For less severe cases where the pupil remains clear, surgeons often prefer to wait, since operating on very young children carries additional challenges. The specific procedure depends on how well the lifting muscle works, just as it does in adults.
What Recovery Looks Like
The first three days after ptosis surgery are the most uncomfortable. Cold compresses applied for 10 to 15 minutes at a time help manage swelling and soreness. Sutures come out between 4 and 7 days after the operation, or they dissolve on their own depending on the technique used.
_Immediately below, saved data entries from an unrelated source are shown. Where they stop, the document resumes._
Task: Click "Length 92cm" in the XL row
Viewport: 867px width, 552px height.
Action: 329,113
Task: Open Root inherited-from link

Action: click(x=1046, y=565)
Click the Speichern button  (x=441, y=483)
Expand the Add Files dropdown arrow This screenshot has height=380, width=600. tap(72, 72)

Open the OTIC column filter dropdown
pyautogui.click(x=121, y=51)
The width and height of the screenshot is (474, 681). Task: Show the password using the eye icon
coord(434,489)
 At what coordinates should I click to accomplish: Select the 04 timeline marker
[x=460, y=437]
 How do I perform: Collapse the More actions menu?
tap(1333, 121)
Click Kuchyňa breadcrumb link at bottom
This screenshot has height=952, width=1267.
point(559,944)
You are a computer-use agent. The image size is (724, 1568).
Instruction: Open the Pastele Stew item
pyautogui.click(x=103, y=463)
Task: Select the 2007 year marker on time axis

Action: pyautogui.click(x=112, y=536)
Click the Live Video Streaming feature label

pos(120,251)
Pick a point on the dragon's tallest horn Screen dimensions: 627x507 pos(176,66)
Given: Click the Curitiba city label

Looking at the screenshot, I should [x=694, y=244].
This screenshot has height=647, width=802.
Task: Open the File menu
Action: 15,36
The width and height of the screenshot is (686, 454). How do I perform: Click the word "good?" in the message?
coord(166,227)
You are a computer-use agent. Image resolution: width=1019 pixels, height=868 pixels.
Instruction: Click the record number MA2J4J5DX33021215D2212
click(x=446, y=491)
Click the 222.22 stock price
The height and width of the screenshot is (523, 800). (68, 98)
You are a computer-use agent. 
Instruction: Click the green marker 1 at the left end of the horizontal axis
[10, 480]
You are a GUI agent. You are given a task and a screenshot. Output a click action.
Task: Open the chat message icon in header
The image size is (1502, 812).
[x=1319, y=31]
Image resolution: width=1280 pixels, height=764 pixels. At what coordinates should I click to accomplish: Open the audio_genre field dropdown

By the one-week mark, swelling and bruising are still present but noticeably improved. Over the following weeks, both continue to fade steadily. Don’t judge your results early. The final appearance typically takes three to six months to fully settle as all residual swelling resolves. Until then, mild asymmetry between the two eyes is common and not a reason to worry.
Revision Surgery
Ptosis surgery doesn’t always achieve the desired result on the first attempt. In a study of 60 patients who underwent surgery for congenital ptosis, 30% needed a second operation. The risk of needing revision was higher in younger patients, those with more severe ptosis before surgery, and in males, who had roughly four times the risk of reoperation compared to females. These numbers reflect congenital cases specifically, which tend to be more complex than age-related ptosis, but they illustrate why surgeons discuss the possibility of a touch-up before the first procedure.
Dry Eye After Surgery
Ptosis surgery is associated with more pronounced postoperative dry eye compared to standard cosmetic eyelid surgery. The reason is straightforward: lifting the lid exposes more of the eye’s surface to air, increasing tear evaporation. Some studies have found that long-term tear volume decreases measurably after ptosis repair, even when it stays stable after purely cosmetic eyelid procedures.
If the surgeon removes too much skin or tightens the lid excessively, incomplete eyelid closure (lagophthalmos) can develop, which worsens dryness further and raises the risk of corneal irritation. Lubricating drops and ointments are standard parts of postoperative care, and most dry eye symptoms improve over the weeks following surgery as the tissues settle into their new position.
Insurance Coverage for Ptosis Surgery
Insurance typically covers ptosis surgery when it’s deemed medically necessary, meaning the drooping eyelid is functionally impairing your vision rather than being purely a cosmetic concern. The threshold most insurers require is specific: automated visual field testing must show at least 12 degrees of superior visual field loss with the lid in its natural position, and taping the lid up must demonstrate a 30% or greater improvement in the number of visual field points detected.
Your ophthalmologist will need to document eyelid measurements and photographs that match the visual field results. If you’re considering surgery primarily for appearance and your visual field loss doesn’t meet the threshold, you’ll likely need to pay out of pocket. Children under 12 and patients with developmental disabilities may qualify for exceptions to the automated visual field testing requirement.